Later, during the inquisition, the name of the goat idol Baphomet appear twice in the trial transcripts against the Knights in the early 14th century, embedded in statements such as that below:

"...that in all the provinces they had idols, that is to say, heads, some of which had three faces, others but one; sometimes, it was a human skull ... That in their assemblies, and especially in their grand chapters, they worshipped the idol as a god, as their saviour, saying that this head could save them, that it bestowed on the order all its wealth, made the trees flower, and the plants of the earth to sprout forth."

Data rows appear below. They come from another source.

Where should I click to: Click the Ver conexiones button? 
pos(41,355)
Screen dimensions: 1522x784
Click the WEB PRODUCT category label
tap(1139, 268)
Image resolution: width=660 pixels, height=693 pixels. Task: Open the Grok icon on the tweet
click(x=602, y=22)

Now, the credibility in the accusations is very low, as well known, but as Baphomet appeared long before the inquisition one can turn to the historical facts and follow in the Knights’ footsteps.  It should be mentioned too, that the etymology of the term/name Bapohmet is highly debated; mostly dealing with French word for Muhammed.  As a little ending note on the Knights Templar one can question their findings in and around the town of al-Mansura – located a few kilometres away from the ancient city of Mendes, the centre for the worship of Banebdjedet, the ram god himself – which ended in the killing of thousands and the imprisonment of Louis IX, although the rumour has it a few managed to escape...

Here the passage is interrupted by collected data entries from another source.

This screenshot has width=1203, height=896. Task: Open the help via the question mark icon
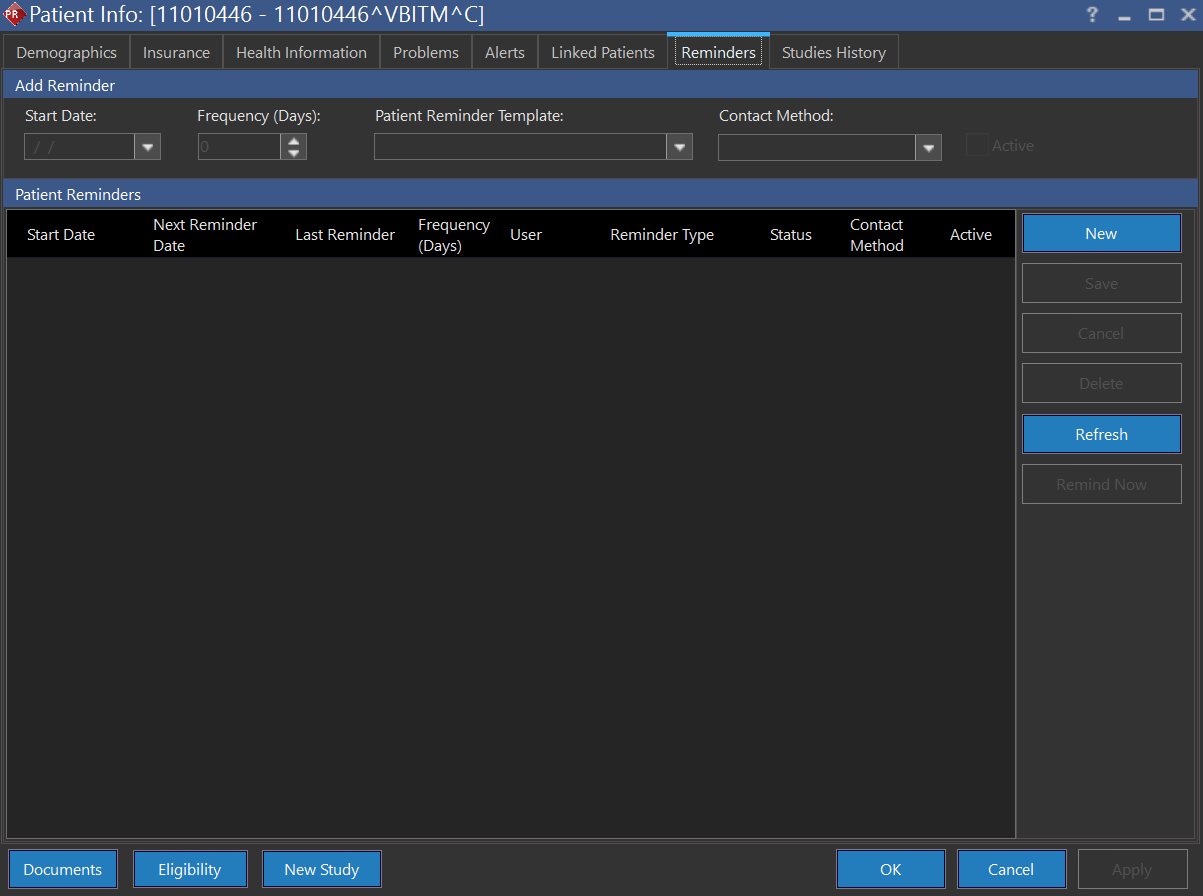[x=1091, y=15]
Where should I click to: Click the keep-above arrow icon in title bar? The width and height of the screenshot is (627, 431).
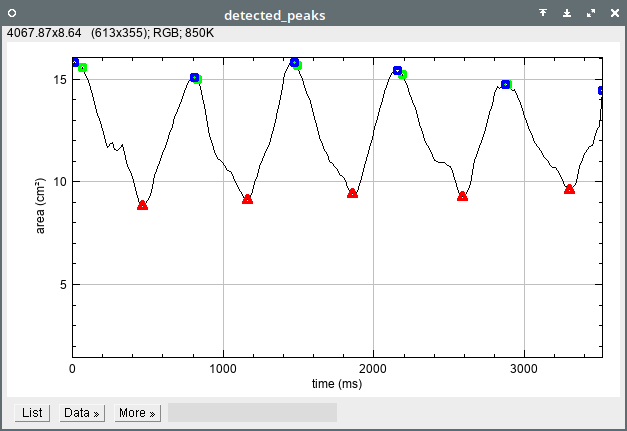coord(543,13)
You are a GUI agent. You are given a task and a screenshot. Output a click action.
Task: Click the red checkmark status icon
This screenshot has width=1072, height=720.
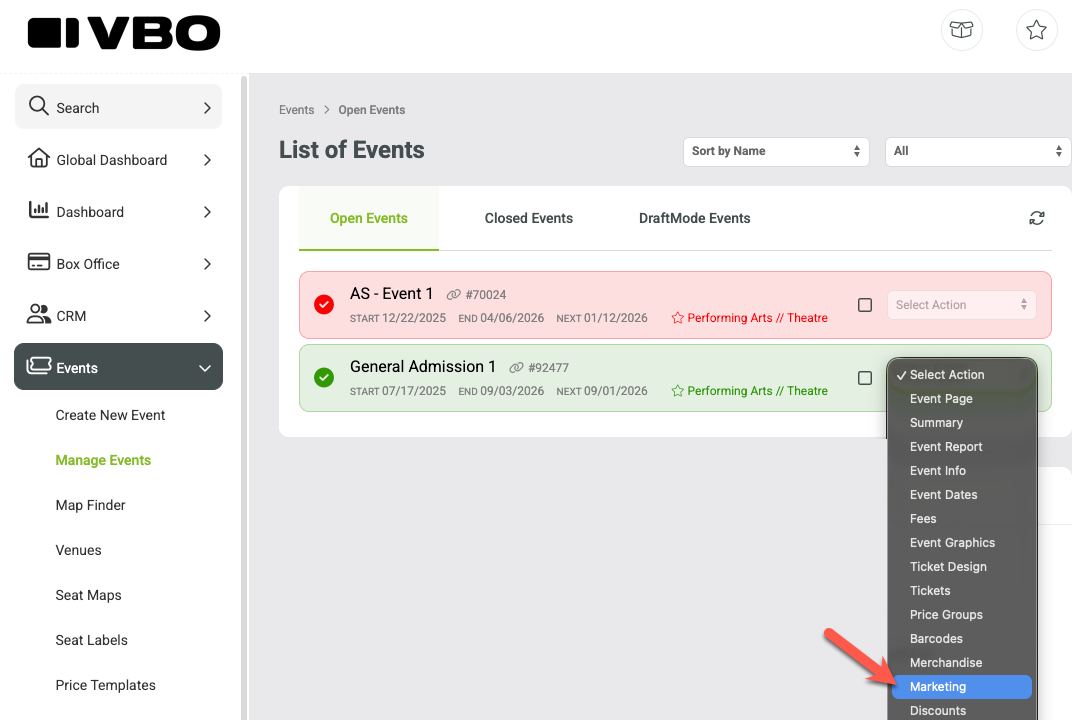pyautogui.click(x=324, y=304)
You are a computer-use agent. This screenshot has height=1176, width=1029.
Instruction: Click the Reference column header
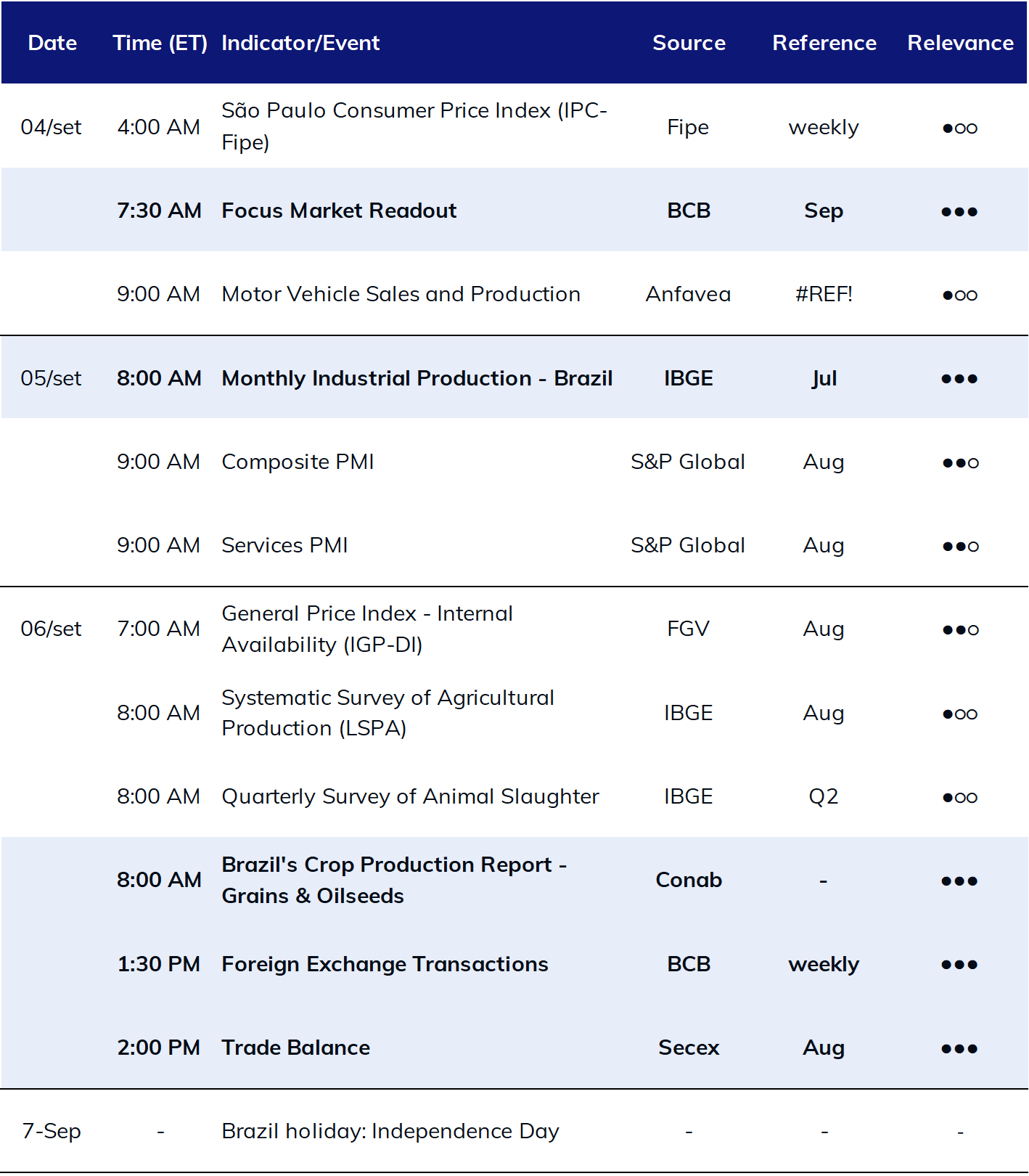click(824, 43)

Painting on display in the Medieval house in al-Mansura. Copyright The Sirius Project

After the inquisition the ram/goat god fell silent again, appearing once more in an essay published in 1818 by Joseph Freiherr von Hammer-Purgstall, entitled “Mysterium Baphometis revelatum, seu Fratres Militiæ Templi, qua Gnostici et quidem Ophiani, Apostasiæ, Idoloduliæ et Impuritatis convicti, per ipsa eorum Monumenta” (Discovery of the mystery of Baphomet, by which the Knights Templars, like the Gnostics and Ophites, are convicted of apostasy, of idolatry and of moral impurity, by their own monuments), aiming at discrediting Freemasonry and their association with the Templars. The essay opened up an entire new forum of open attacks on secret societies, including Rosicrucian orders and Freemasons.

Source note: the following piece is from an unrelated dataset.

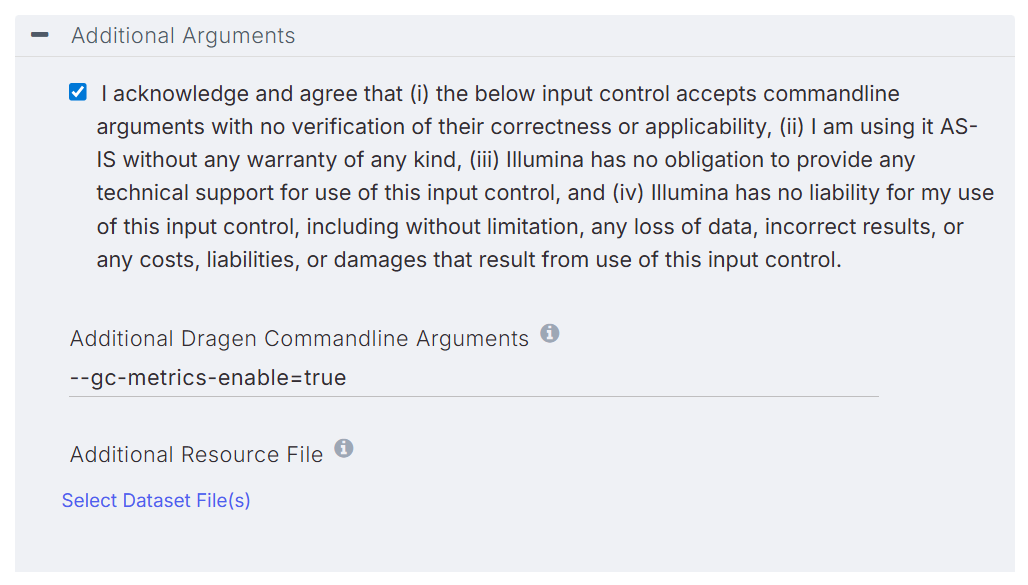Click Select Dataset File(s) link
1028x585 pixels.
(156, 500)
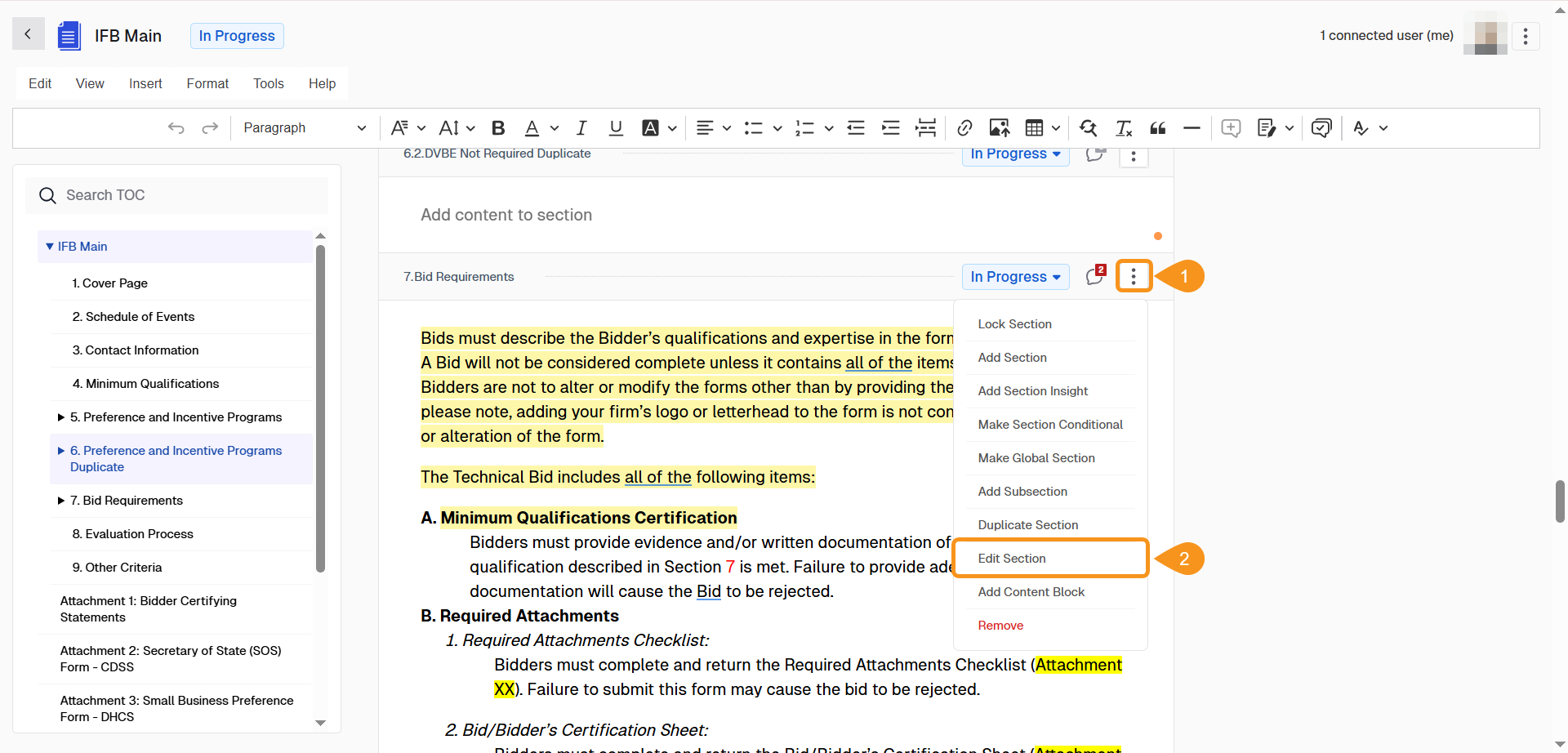
Task: Expand 5. Preference and Incentive Programs
Action: click(61, 417)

Then, in 1855, possibly as an answer to the heated debate, the ancient goat god was brought to life in full strength as a mixture of Chinese whispers of folklore, superstition, ancient magic, the opposites of monotheistic rules and dogma – in the glory of 19th century religious, theosophistical revolution, Baphomet was given the face of the Antichrist in the eyes of Christianity, becoming one of the most important icons in the rising movement of underground societies; Eliphas Lévi made Baphomet into the source and creator of evil, the Satanic Goat of Mendes; eventually to be usurped as an epithet of Aleister Crowley, who by the words below possibly tried to bring old Baphomet back to his origins:

“The Devil does not exist. It is a false name invented by the black brothers to imply a unity in their ignorant muddle of dispersions. A devil who had unity would be a God... 'The Devil' is, historically, the God of any people that one personally dislikes... This serpent, SATAN, is not the enemy of Man, but he who made Gods of our race, knowing good and evil; He bade 'Know Thyself!' and taught Initiation. He is 'The Devil' of the Book of Thoth, and His emblem is BAPHOMET, the Androgyne who is the hieroglyph of arcane perfection... He is therefore Life, and Love. But moreover his letter is ayin, the Eye, so that he is Light; and his zodiacal image is Capricornus, that leaping goat whose attribute is Liberty. 

As a final note, one can ask the question how the early Church would have looked upon the image of Arsinoë: a strong powerful female pharaoh, high priestess of Banebdjedet, God's wife of Amun, depicted with the horns of Amalthea, claiming direct ancestry from Dionysus - HEAVEN, WHAT WOULD THEY HAVE THOUGHT???